### Exercise material
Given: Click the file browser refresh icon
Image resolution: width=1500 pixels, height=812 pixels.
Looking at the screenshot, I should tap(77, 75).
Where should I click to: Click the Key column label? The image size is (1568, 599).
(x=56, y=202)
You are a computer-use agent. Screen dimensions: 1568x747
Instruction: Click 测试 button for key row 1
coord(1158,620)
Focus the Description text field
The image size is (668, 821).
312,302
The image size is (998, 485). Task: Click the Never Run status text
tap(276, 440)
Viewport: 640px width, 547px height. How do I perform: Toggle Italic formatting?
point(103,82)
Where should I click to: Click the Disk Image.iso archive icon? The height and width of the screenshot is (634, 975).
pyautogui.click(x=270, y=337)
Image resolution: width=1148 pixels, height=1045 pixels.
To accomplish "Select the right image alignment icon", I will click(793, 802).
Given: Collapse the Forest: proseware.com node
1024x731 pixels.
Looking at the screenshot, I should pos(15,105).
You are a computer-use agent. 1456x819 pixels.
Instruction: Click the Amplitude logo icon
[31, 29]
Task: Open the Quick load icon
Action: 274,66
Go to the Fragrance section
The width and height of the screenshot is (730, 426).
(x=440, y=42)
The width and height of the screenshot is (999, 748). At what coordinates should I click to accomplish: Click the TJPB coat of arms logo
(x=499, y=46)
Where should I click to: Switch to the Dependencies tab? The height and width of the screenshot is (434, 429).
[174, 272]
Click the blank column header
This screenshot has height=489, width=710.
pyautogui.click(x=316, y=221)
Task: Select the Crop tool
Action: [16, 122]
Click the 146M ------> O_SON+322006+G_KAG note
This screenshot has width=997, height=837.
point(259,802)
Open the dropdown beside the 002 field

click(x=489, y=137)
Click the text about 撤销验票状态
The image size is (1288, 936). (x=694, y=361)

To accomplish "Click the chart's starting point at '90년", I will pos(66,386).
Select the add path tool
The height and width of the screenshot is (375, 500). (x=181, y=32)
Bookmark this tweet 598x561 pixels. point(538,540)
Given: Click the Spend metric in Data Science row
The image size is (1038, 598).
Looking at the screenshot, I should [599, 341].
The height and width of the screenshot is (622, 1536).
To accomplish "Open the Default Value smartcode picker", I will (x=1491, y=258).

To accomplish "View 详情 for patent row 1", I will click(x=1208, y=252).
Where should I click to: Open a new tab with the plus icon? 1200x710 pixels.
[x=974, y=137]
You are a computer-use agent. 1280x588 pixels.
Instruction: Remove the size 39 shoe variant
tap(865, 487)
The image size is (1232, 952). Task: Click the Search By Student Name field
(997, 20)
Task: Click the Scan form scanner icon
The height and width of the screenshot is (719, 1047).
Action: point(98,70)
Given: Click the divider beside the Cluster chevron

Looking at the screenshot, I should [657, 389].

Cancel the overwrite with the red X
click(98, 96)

### Exercise requirements
What you return must be an exact retyping of the lines above starting at the line with "Viewport: 640px width, 547px" and ending at the line with "You are a computer-use agent. 1456x819", and nothing besides.

### Reply
Viewport: 640px width, 547px height. How do I perform: Toggle Italic formatting?
point(103,82)
Where should I click to: Click the Disk Image.iso archive icon? The height and width of the screenshot is (634, 975).
pyautogui.click(x=270, y=337)
Image resolution: width=1148 pixels, height=1045 pixels.
To accomplish "Select the right image alignment icon", I will click(793, 802).
Given: Collapse the Forest: proseware.com node
1024x731 pixels.
Looking at the screenshot, I should pos(15,105).
You are a computer-use agent. 1456x819 pixels.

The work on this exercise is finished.